24 thoughts on “Weight Loss Dilemma – Why Does the Scale Say That?”
I love this list, so many times most of us are worrying about 1-4 lbs of added weight and we never think of these things that you posted above. Now some of us can stop worrying
lol I love the picture.
Boy, can I attest to that time of the month weight.
I put on at least 5lbs!! 🙁
The next time I look at the scale and it makes me not so happy, I’m coming back here to read the list. 🙂 Thanks for the share.
ugh, the scale can be a slave! I have been on a diet and not cheating and when I get on the scale I am disappointed that I have not lost more!
nice reminders of why the scale might go up. Thank you.
I think it’s best to take your weight at the same time of the day to get a more accurate results.
Good to know. I rarely weigh myself, so I did not know how much went into it.
very informative. I try to weigh myself weekly – and honestly go by my clothes not by scale
I had never heard about the metabolism slowing down when you’re sick and losing your appetite – that’s really interesting. I try to take the scale as just a general average to keep track of where I’m at and what direction I’m headed in. And I definitely hate weighing in the doctor’s office where I have to wear clothes, lol!!

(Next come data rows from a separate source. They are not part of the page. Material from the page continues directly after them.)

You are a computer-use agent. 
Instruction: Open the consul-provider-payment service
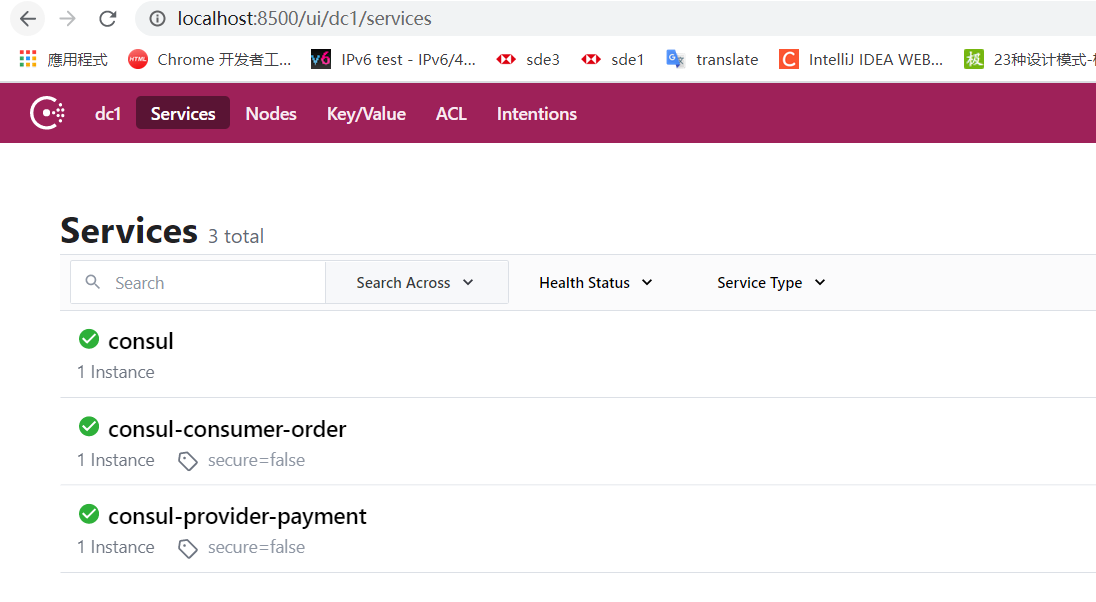[x=237, y=516]
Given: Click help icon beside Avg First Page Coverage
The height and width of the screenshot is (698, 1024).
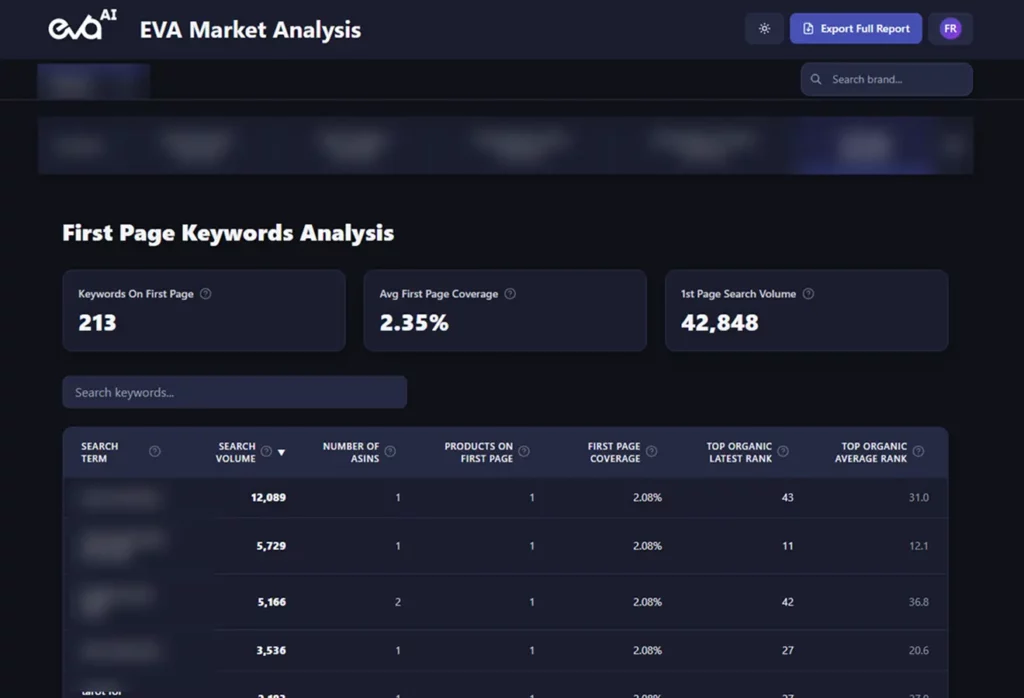Looking at the screenshot, I should click(x=510, y=294).
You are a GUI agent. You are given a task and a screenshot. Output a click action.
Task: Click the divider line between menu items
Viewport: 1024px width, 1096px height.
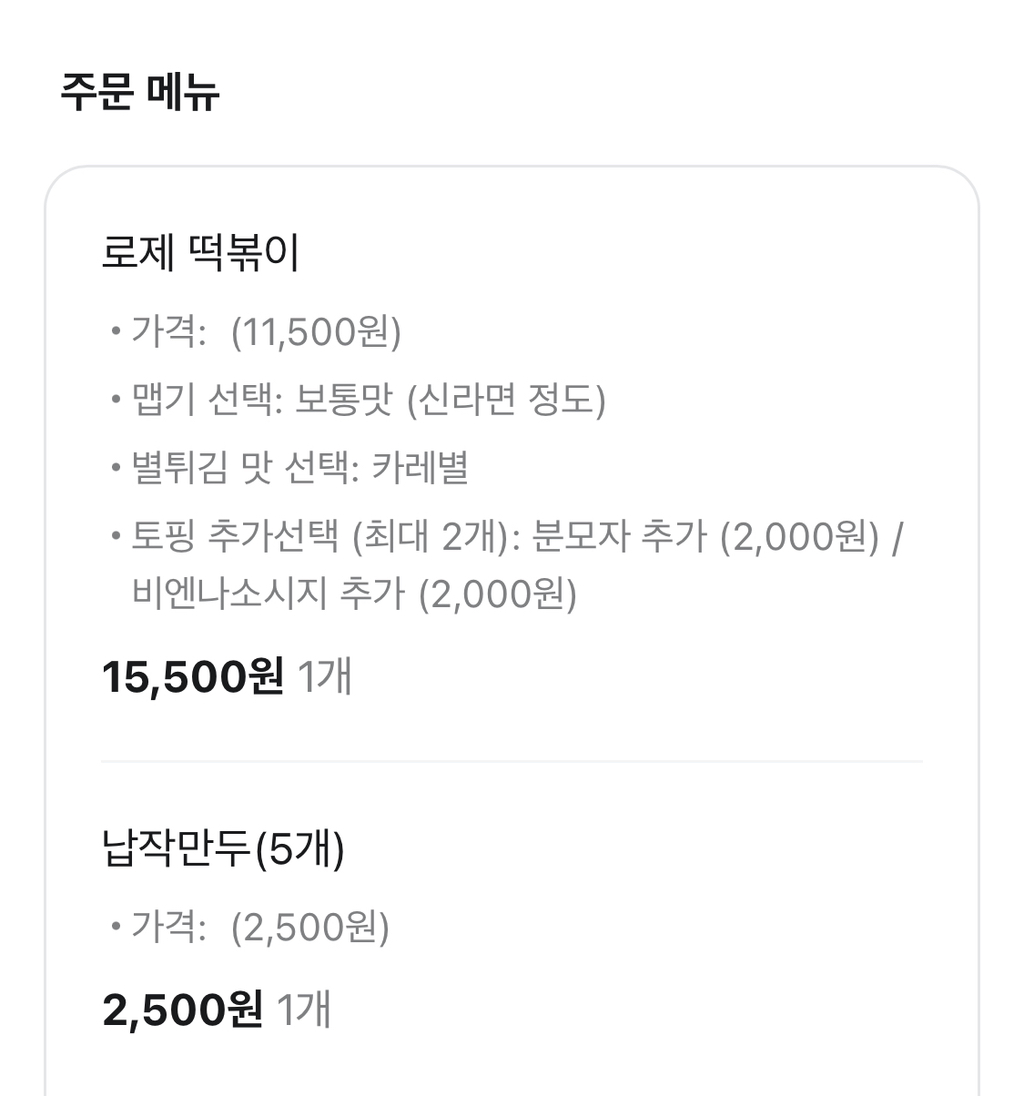pos(511,761)
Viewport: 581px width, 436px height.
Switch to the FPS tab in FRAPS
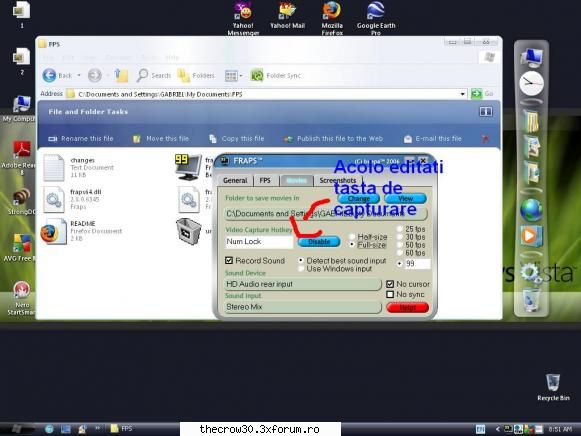click(x=265, y=180)
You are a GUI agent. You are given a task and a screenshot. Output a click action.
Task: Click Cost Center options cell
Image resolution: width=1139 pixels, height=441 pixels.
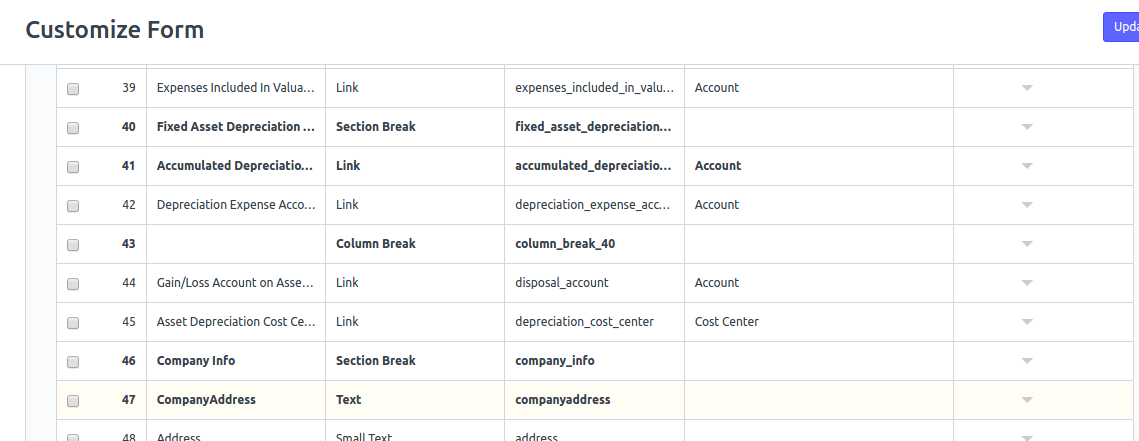[819, 322]
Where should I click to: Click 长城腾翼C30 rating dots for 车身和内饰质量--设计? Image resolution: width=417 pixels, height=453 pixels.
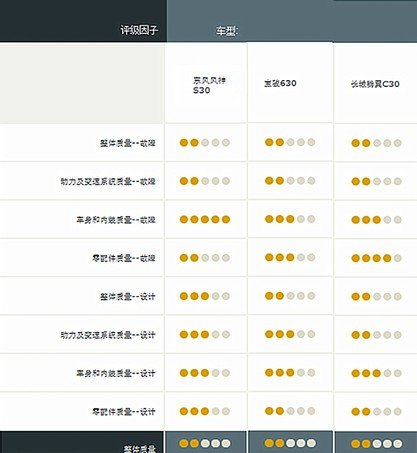tap(376, 373)
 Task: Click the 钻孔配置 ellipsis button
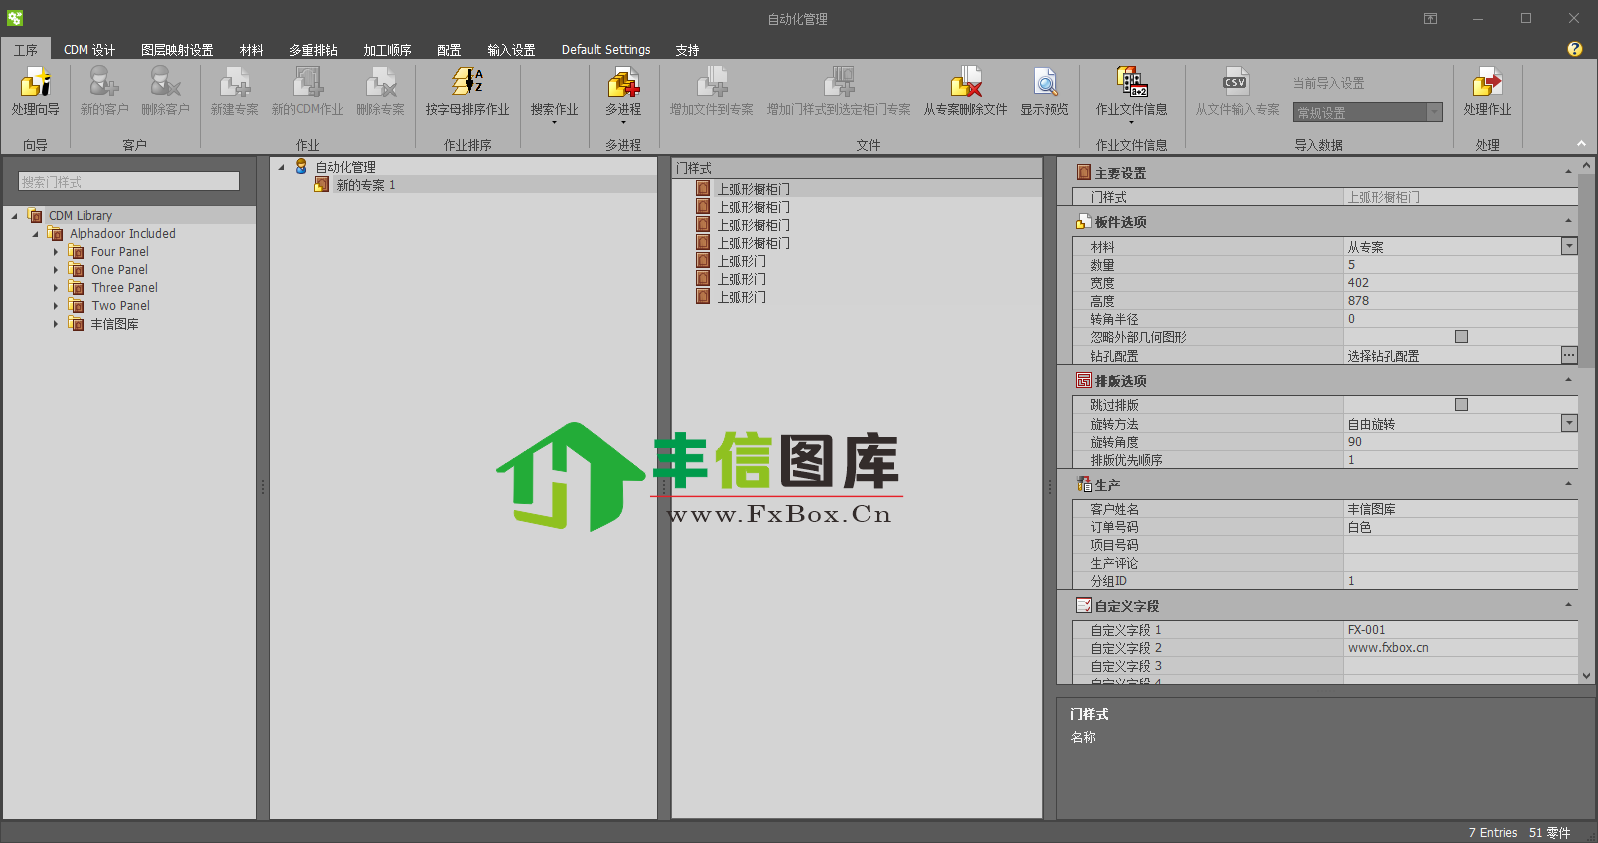pos(1569,355)
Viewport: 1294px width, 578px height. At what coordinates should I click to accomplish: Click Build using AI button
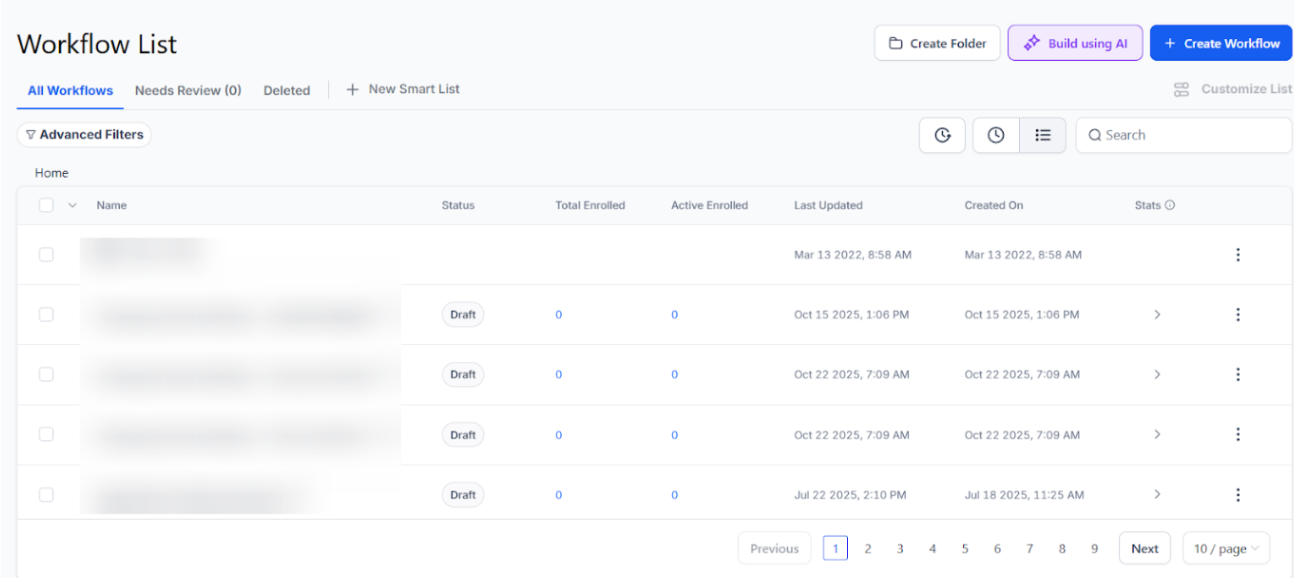(x=1075, y=43)
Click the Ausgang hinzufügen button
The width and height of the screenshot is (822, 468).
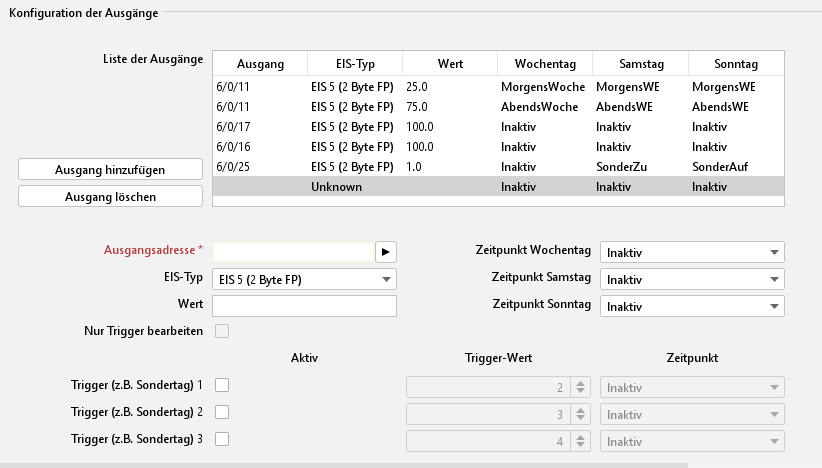(x=110, y=170)
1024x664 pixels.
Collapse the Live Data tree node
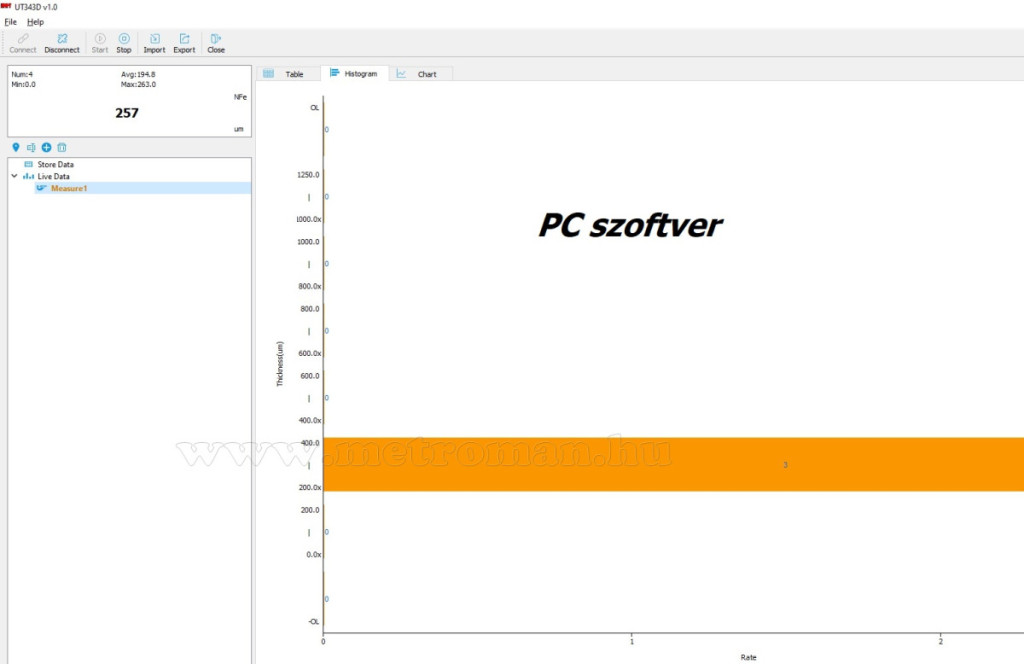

Yep, happens to me all the time. I just don’t get on there anymore!! Menopause is wearing me out!!
GREAT tips! Another reason to not get aggravated about numbers.
Kas
Very good points! I notice my weight can fluctuate as much as 5 pounds through out the day
I too have always heard that you should weigh yourself first thing in the morning and nude or lightly clothed. I didn’t realize the whole water weight thing while working out. I think its more important to worry less about the number on the scale and more about the fitness or health portion.
It’s best to eat light meals every time you eat, eat enough to satisfy your hunger not enough to bloat yourself. Also it’s best to weigh yourself once every week to not discourage yourself.
Thanks for sharing us your tips. I have known about some of these but others were new. And I am in aa progress, so thank you!
My weight is all off because I am hugely pregnant! This is great information! Thanks for sharing.
This is an awesome information, my sister would love to read this. Thanks for sharing.
This is very informative. I didn’t know about numbers and constipation so …. guess it’s important that you’re not constipated. I usually base my weight loss by the inches and the clothes I wear. I get a better grasp of how far I’ve come with inches rather than pounds.
I think that we have to try and not focus on the scale as much and maybe gauge out loss by how we look in our clothes. I have heard of taking a pair of jeans and periodically trying them on to see if they fit differently.
I never weigh myself I rather see the difference inn my clothes or the mirror
I always weigh myself first thing,well second thing in the morning with as little as clothes as possible. Taking a real hot shower make you lighter temporarily too.
Wonderful information, yes like most americans I too struggle with my weight.
Good to see all written down. Helpful for those who’ve only just started their weight loss journey
These are some very good points here! I try to watch out what I do when it comes to 48 hr weigh ins!